TASK =
Arrange the lines between the one containing "Given: Tap the blue Ag bar for SL" and the one containing "Given: Click the Bg", inclusive, as a Markdown table with columns Row and Text, numbering each line and omitting blank lines. Leave the pictures out of the table.
____ TASK INPUT
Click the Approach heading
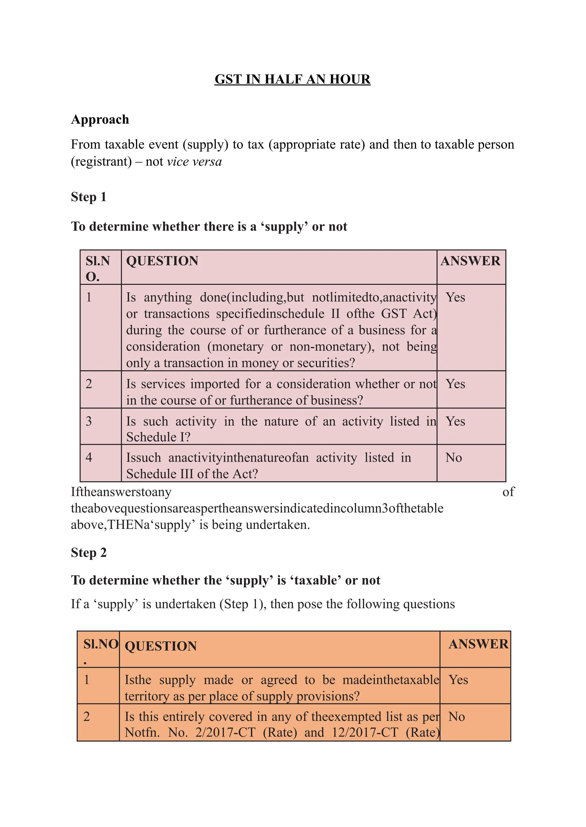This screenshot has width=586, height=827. pyautogui.click(x=100, y=119)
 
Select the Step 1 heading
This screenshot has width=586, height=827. pyautogui.click(x=88, y=197)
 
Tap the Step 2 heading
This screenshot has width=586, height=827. pyautogui.click(x=88, y=552)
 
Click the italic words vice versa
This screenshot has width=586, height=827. pyautogui.click(x=194, y=162)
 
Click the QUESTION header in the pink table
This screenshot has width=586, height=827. pyautogui.click(x=162, y=261)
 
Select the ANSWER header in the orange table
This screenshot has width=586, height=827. pyautogui.click(x=478, y=644)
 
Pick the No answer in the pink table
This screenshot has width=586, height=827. pyautogui.click(x=453, y=457)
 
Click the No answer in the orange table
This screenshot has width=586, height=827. pyautogui.click(x=456, y=716)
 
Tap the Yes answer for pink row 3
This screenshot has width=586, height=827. pyautogui.click(x=455, y=421)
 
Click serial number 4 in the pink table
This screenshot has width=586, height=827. pyautogui.click(x=89, y=457)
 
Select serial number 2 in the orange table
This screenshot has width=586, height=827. pyautogui.click(x=87, y=716)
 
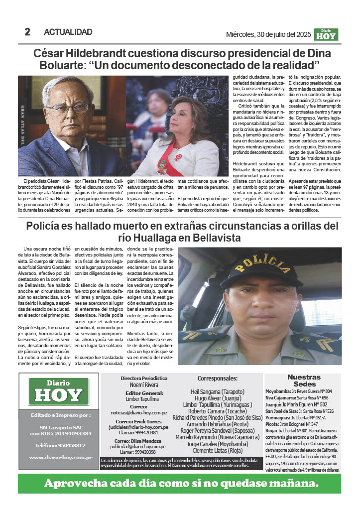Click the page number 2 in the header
tap(27, 32)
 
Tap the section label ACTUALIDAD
tap(68, 32)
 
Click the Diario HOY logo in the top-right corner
tap(327, 34)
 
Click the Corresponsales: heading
tap(218, 379)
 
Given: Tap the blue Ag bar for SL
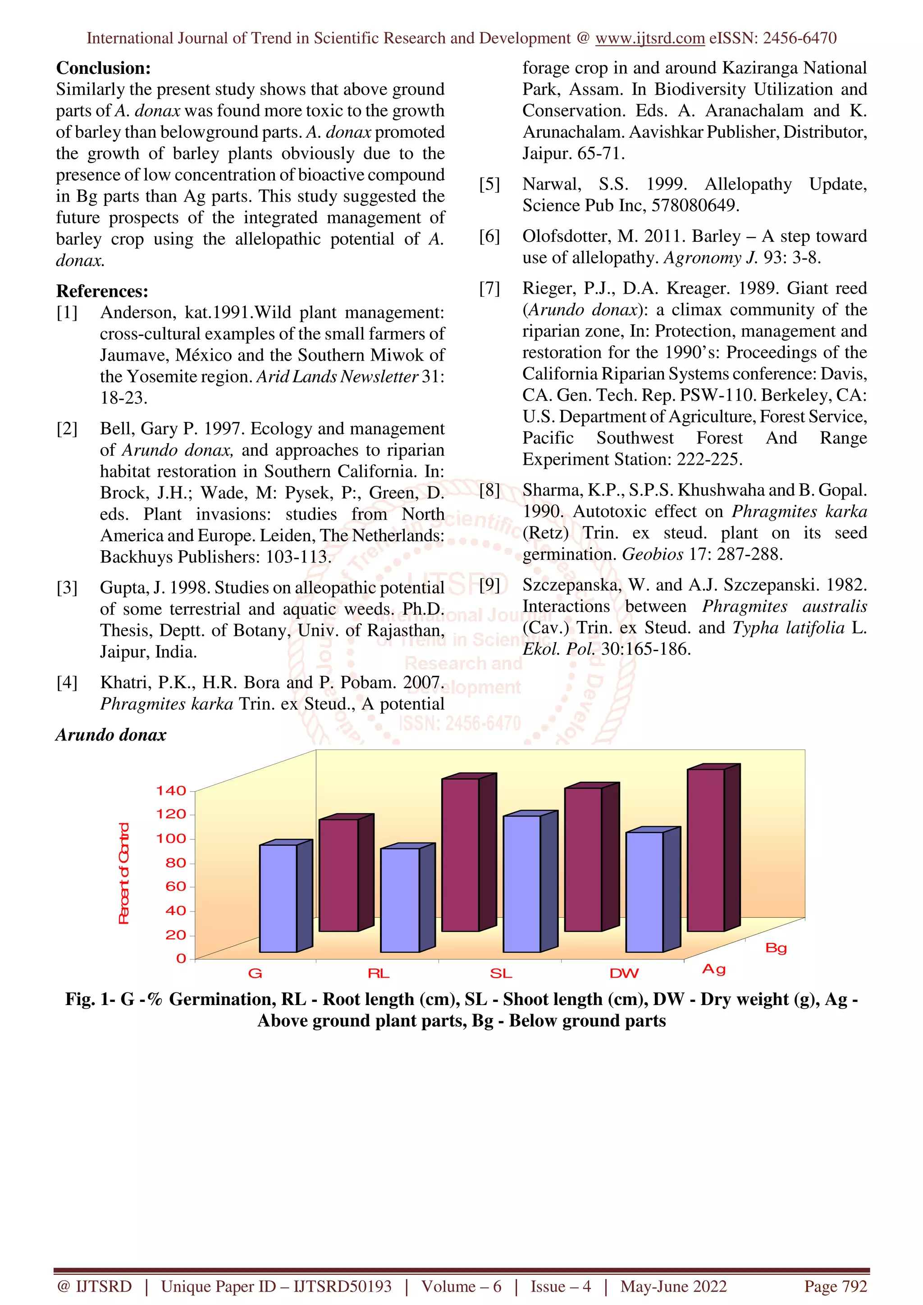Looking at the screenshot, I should (x=522, y=884).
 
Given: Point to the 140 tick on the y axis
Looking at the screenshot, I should (x=171, y=791).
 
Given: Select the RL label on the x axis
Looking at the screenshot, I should (x=378, y=974).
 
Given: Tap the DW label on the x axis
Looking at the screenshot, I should (x=624, y=974).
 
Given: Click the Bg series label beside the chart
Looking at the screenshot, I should (x=776, y=948).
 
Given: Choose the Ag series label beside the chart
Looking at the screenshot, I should (x=714, y=969).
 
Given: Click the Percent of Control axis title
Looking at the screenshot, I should (x=123, y=874).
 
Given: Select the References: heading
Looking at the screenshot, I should (x=102, y=291).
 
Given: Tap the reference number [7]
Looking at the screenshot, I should (x=489, y=289).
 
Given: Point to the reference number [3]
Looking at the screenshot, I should (x=67, y=588).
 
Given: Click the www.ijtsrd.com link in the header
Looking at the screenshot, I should (x=650, y=38).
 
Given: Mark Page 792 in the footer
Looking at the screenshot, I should (x=835, y=1286).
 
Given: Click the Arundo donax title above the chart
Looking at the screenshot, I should (x=111, y=735).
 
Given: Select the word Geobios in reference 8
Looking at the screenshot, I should (x=652, y=554).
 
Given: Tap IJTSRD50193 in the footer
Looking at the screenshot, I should (x=343, y=1286).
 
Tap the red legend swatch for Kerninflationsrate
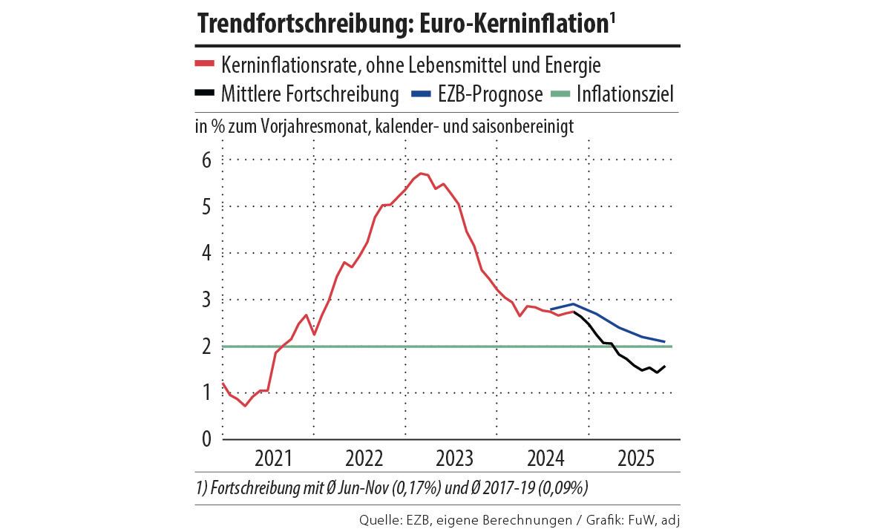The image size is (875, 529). click(x=204, y=65)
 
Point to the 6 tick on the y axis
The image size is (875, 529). click(x=207, y=160)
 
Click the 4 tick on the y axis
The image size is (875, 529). click(x=207, y=253)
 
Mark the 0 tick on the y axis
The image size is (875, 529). click(x=207, y=438)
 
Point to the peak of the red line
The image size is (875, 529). click(x=421, y=174)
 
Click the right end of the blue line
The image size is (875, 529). click(x=664, y=342)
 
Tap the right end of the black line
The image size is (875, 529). click(x=664, y=366)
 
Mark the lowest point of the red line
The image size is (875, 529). click(x=245, y=405)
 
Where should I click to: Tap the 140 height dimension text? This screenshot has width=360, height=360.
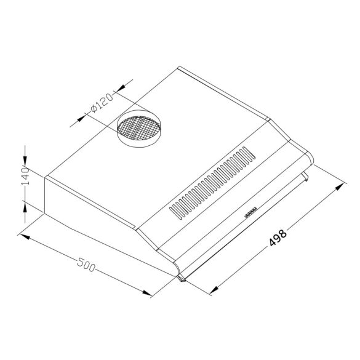(x=25, y=176)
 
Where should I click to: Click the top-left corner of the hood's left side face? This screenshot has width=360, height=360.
(x=44, y=177)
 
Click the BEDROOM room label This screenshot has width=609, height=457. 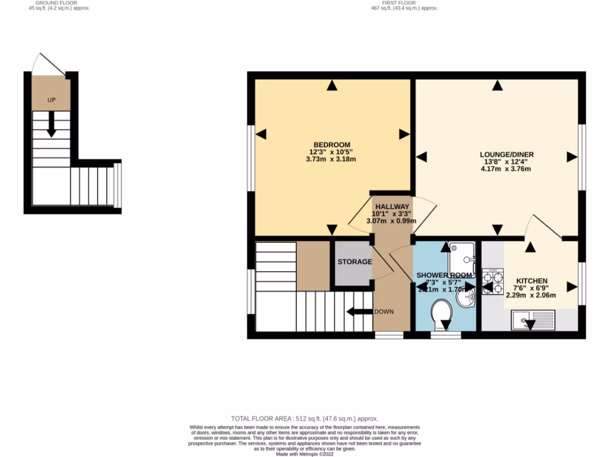(x=332, y=145)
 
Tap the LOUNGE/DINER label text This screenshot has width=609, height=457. (x=505, y=154)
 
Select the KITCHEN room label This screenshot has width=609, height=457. (x=531, y=281)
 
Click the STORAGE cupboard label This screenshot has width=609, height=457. (x=354, y=262)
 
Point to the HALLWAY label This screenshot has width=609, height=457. (x=393, y=206)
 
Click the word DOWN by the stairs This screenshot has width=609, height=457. (x=383, y=312)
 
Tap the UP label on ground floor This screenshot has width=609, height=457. (x=52, y=100)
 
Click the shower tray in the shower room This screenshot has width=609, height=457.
________
EXERCISE RESPONSE =
| Row | Text |
|---|---|
| 1 | Given: Tap the blue Ag bar for SL |
| 2 | Looking at the screenshot, I should (x=522, y=884). |
| 3 | Given: Point to the 140 tick on the y axis |
| 4 | Looking at the screenshot, I should (x=171, y=791). |
| 5 | Given: Select the RL label on the x axis |
| 6 | Looking at the screenshot, I should (x=378, y=974). |
| 7 | Given: Tap the DW label on the x axis |
| 8 | Looking at the screenshot, I should (x=624, y=974). |
| 9 | Given: Click the Bg series label beside the chart |